* START *

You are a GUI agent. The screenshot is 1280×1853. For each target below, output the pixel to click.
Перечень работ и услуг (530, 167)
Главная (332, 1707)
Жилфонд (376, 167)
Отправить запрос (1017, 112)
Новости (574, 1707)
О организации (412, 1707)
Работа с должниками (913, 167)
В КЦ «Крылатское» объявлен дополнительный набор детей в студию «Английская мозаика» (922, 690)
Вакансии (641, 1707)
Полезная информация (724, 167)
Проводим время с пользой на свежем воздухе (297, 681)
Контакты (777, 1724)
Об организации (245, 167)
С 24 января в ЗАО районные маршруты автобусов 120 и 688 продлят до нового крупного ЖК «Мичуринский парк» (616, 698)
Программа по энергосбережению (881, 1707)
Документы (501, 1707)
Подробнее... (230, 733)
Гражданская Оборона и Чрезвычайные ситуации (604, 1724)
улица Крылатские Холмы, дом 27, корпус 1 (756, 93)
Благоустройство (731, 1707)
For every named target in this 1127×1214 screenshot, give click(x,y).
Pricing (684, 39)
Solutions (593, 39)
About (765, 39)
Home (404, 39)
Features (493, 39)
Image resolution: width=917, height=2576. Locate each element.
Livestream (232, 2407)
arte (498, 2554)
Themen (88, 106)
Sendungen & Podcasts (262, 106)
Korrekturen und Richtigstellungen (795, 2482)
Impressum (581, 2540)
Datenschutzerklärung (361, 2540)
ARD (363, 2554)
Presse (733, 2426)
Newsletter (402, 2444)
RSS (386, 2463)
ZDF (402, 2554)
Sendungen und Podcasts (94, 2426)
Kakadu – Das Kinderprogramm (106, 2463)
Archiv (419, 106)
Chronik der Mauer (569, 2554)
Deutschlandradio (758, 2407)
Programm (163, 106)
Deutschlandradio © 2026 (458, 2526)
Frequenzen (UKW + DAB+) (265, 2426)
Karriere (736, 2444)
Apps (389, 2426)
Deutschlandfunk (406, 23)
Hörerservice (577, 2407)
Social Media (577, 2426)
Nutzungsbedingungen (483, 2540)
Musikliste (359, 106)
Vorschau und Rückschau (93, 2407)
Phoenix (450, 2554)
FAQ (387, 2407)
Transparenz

* END *

Goal: Copy out everything from the very start of the records down to and including the line that contains "Об организации (245, 167)", character for character and with nothing else.

Answer to the exercise:
You are a GUI agent. The screenshot is 1280×1853. For each target below, output the pixel to click.
Перечень работ и услуг (530, 167)
Главная (332, 1707)
Жилфонд (376, 167)
Отправить запрос (1017, 112)
Новости (574, 1707)
О организации (412, 1707)
Работа с должниками (913, 167)
В КЦ «Крылатское» объявлен дополнительный набор детей в студию «Английская мозаика» (922, 690)
Вакансии (641, 1707)
Полезная информация (724, 167)
Проводим время с пользой на свежем воздухе (297, 681)
Контакты (777, 1724)
Об организации (245, 167)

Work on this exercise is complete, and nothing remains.